▶ _PROBLEM TO WORK ON_: Please rewrite every line from the beginning of the lines through the line with "pyautogui.click(x=1607, y=503)". Add -81 to each coordinate in the answers and keep everything else unchanged.

▶ _EXCERPTED DATA_:
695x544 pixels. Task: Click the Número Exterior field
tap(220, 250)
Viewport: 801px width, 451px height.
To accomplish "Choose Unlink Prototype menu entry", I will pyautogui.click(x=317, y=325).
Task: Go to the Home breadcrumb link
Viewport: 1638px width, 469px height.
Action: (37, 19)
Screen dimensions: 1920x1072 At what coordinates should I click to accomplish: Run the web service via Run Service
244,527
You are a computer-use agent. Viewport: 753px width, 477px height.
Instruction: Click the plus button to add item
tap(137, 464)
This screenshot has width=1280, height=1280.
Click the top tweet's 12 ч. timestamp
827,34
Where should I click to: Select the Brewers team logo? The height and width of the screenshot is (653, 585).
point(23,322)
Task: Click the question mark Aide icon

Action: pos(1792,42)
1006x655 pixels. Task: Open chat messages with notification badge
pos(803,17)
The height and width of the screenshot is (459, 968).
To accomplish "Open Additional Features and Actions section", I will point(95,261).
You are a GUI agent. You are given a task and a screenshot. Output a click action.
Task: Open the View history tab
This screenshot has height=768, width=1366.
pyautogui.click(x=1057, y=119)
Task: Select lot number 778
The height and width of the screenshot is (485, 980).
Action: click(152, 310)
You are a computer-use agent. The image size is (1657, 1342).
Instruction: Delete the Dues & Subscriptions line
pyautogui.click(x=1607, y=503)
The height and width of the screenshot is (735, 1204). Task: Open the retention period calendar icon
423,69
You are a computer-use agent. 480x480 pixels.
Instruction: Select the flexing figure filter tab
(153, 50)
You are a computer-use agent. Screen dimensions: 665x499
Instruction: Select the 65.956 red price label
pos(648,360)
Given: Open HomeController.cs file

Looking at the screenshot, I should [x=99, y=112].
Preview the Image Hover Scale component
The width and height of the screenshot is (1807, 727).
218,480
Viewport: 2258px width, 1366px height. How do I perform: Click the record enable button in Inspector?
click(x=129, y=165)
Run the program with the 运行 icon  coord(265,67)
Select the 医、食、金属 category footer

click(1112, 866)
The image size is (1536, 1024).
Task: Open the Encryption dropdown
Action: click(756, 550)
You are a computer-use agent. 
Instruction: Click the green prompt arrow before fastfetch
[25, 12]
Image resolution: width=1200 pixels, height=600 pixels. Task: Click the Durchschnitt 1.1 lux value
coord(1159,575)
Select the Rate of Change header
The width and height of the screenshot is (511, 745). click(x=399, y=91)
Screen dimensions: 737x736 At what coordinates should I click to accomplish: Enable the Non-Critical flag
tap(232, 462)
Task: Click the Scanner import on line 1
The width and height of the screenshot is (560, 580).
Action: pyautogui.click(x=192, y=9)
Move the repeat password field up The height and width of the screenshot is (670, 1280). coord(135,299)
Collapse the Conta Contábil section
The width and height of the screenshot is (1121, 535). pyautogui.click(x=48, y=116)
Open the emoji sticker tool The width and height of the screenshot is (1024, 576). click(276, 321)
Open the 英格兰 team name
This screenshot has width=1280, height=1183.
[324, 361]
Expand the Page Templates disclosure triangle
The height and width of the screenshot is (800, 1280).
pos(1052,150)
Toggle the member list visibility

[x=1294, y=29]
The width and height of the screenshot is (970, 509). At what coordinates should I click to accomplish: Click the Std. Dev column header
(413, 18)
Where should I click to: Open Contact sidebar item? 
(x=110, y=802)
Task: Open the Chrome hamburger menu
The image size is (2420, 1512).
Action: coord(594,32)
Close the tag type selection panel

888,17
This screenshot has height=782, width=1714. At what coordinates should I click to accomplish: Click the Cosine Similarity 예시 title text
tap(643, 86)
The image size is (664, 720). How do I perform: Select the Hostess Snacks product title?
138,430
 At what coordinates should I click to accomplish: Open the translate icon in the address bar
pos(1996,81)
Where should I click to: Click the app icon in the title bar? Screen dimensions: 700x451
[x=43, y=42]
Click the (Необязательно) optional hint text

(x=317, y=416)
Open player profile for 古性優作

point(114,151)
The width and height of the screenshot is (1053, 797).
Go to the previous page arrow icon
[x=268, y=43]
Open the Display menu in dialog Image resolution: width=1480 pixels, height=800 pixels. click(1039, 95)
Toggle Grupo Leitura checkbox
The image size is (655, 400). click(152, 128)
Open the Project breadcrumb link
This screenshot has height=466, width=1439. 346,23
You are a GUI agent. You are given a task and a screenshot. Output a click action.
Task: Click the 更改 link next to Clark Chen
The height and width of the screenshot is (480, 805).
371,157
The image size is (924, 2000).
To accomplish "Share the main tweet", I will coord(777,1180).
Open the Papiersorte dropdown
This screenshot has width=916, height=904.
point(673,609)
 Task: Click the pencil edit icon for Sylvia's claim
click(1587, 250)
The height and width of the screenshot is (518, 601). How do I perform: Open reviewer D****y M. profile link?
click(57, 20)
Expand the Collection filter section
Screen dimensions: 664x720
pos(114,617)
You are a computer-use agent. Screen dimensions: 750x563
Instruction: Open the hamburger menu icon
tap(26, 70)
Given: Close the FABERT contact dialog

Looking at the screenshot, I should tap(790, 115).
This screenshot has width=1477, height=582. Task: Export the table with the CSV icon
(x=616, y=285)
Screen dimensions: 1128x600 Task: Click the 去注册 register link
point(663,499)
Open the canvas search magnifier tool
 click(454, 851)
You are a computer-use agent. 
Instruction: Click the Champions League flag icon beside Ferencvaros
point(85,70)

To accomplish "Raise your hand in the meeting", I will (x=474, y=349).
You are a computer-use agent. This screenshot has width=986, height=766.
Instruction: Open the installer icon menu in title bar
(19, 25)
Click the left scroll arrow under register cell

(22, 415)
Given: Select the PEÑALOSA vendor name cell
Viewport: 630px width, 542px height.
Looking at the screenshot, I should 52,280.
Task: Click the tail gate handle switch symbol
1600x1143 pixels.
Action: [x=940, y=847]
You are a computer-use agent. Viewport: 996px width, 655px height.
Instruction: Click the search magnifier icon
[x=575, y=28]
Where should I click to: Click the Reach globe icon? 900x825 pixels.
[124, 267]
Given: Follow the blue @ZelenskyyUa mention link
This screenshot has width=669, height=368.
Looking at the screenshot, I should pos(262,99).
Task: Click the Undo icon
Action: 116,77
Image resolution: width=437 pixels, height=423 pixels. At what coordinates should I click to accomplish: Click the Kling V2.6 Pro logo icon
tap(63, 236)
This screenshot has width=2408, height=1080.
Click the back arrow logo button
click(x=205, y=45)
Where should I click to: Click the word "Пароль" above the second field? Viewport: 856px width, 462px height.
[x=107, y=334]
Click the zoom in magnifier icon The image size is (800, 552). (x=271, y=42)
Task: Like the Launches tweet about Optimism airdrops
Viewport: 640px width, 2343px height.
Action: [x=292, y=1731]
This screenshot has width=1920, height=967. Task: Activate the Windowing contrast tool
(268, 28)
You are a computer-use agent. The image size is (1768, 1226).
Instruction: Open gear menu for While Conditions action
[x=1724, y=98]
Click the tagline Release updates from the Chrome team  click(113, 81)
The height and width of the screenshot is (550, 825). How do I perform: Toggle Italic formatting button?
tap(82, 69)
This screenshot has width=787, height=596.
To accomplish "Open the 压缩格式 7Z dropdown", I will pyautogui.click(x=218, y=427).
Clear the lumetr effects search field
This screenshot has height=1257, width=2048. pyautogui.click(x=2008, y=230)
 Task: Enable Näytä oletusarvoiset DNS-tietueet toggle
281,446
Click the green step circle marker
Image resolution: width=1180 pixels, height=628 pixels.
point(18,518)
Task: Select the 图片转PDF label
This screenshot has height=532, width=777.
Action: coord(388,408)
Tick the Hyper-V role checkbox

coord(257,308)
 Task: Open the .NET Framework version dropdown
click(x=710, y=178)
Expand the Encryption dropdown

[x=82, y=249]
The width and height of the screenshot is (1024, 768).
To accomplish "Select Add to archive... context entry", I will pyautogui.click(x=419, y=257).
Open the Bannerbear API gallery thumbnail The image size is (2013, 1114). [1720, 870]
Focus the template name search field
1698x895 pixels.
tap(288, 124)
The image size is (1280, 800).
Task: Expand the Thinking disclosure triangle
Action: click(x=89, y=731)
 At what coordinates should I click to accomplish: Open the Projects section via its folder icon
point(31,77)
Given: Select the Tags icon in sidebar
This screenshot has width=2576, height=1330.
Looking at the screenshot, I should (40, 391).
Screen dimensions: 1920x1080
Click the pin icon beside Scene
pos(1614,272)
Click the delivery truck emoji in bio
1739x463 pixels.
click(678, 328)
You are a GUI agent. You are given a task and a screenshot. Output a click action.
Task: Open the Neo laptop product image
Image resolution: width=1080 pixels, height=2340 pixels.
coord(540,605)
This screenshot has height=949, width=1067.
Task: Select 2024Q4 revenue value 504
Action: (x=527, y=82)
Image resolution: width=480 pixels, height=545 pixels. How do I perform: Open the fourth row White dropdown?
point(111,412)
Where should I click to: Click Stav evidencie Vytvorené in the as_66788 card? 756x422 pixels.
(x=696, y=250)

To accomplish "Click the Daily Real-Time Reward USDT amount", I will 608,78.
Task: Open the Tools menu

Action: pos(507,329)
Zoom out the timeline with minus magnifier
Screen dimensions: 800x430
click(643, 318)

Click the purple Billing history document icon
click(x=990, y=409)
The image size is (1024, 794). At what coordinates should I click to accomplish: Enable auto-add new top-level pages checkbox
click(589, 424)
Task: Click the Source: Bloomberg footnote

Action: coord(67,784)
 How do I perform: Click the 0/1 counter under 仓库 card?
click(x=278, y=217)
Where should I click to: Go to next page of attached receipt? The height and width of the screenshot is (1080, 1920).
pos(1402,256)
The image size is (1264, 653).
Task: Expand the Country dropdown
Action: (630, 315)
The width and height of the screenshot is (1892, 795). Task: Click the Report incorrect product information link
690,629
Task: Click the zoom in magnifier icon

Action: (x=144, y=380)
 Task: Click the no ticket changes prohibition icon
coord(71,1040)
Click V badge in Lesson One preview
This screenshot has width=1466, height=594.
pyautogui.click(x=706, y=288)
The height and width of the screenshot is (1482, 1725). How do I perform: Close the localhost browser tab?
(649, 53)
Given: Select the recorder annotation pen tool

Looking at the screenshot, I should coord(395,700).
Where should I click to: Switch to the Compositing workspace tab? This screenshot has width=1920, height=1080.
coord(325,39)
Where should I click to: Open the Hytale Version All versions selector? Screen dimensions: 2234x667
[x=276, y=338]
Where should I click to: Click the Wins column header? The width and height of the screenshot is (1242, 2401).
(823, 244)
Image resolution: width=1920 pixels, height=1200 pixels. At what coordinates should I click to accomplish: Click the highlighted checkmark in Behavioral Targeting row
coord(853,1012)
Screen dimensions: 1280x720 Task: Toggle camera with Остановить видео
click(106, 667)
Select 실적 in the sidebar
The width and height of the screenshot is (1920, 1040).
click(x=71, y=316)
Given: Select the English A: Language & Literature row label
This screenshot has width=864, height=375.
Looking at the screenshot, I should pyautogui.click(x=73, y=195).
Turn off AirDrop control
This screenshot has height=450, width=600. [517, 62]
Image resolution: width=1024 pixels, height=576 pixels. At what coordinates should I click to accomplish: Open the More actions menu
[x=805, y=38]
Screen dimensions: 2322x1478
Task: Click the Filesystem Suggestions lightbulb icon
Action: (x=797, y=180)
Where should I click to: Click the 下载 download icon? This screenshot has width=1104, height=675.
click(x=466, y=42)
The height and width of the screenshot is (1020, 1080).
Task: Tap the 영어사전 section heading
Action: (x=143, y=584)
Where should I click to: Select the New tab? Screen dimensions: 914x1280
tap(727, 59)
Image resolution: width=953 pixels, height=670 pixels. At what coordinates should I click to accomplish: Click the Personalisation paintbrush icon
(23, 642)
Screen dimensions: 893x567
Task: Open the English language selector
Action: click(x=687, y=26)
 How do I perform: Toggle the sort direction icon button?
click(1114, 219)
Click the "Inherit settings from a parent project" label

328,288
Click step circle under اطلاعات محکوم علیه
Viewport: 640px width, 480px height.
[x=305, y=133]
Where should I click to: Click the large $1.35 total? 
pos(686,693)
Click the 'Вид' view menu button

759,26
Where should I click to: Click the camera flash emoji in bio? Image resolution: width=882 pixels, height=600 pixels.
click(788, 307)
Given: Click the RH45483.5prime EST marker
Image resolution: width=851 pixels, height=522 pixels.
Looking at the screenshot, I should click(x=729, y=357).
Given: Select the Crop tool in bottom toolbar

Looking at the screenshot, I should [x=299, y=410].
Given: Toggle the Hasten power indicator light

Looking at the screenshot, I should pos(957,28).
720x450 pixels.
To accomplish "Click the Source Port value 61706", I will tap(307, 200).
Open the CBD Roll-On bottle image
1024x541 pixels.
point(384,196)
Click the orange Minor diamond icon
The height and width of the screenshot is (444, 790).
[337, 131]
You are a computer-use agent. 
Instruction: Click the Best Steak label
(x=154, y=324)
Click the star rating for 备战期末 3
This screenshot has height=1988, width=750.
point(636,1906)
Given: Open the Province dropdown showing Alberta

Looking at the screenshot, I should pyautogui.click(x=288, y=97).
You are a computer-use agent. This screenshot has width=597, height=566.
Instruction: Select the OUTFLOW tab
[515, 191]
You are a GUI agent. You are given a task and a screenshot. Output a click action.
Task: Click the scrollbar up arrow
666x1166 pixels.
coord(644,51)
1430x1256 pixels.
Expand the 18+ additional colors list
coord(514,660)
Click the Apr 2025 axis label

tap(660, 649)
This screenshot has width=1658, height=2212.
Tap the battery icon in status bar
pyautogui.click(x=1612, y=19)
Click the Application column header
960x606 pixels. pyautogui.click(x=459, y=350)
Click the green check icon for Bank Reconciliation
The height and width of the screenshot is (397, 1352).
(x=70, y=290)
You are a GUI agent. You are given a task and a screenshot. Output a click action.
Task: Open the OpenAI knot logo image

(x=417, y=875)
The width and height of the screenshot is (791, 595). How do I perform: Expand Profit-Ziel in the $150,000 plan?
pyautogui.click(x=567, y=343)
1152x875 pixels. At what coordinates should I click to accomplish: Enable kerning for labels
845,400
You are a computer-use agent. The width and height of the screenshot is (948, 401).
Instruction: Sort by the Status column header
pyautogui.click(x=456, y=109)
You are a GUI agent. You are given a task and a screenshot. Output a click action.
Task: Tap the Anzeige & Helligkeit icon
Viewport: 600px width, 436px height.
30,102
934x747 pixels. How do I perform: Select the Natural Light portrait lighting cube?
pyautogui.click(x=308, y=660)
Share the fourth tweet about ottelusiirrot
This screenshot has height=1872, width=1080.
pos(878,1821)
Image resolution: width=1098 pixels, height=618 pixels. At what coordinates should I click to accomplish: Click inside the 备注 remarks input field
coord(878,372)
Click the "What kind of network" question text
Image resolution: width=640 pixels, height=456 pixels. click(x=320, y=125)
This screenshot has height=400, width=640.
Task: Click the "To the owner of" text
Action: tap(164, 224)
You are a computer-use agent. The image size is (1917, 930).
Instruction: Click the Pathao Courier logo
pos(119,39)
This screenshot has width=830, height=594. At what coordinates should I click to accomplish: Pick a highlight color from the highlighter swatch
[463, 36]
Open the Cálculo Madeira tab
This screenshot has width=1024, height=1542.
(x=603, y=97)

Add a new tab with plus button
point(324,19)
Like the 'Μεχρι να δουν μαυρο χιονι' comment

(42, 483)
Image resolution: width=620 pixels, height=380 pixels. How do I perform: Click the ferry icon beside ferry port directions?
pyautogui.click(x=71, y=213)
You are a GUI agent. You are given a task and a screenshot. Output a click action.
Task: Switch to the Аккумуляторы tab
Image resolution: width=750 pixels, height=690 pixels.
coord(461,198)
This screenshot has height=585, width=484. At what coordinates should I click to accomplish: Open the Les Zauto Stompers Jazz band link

▶ _CORRECT ANSWER_:
695x544 pixels. Task: Click the Número Exterior field
tap(139, 169)
Viewport: 801px width, 451px height.
To accomplish "Choose Unlink Prototype menu entry", I will pyautogui.click(x=236, y=244).
Task: Go to the Home breadcrumb link
Viewport: 1638px width, 469px height.
Action: (-44, -62)
Screen dimensions: 1920x1072 At what coordinates should I click to accomplish: Run the web service via Run Service
163,446
You are a computer-use agent. Viewport: 753px width, 477px height.
Instruction: Click the plus button to add item
tap(56, 383)
This screenshot has width=1280, height=1280.
Click the top tweet's 12 ч. timestamp
746,-47
Where should I click to: Select the Brewers team logo? The height and width of the screenshot is (653, 585).
point(-58,241)
Task: Click the question mark Aide icon

Action: pos(1711,-39)
1006x655 pixels. Task: Open chat messages with notification badge
pos(722,-64)
The height and width of the screenshot is (459, 968).
To accomplish "Open Additional Features and Actions section", I will point(14,180).
You are a GUI agent. You are given a task and a screenshot. Output a click action.
Task: Open the View history tab
This screenshot has height=768, width=1366.
pyautogui.click(x=976, y=38)
Task: Select lot number 778
The height and width of the screenshot is (485, 980).
Action: click(71, 229)
You are a computer-use agent. The image size is (1657, 1342).
Instruction: Delete the Dues & Subscriptions line
pyautogui.click(x=1526, y=422)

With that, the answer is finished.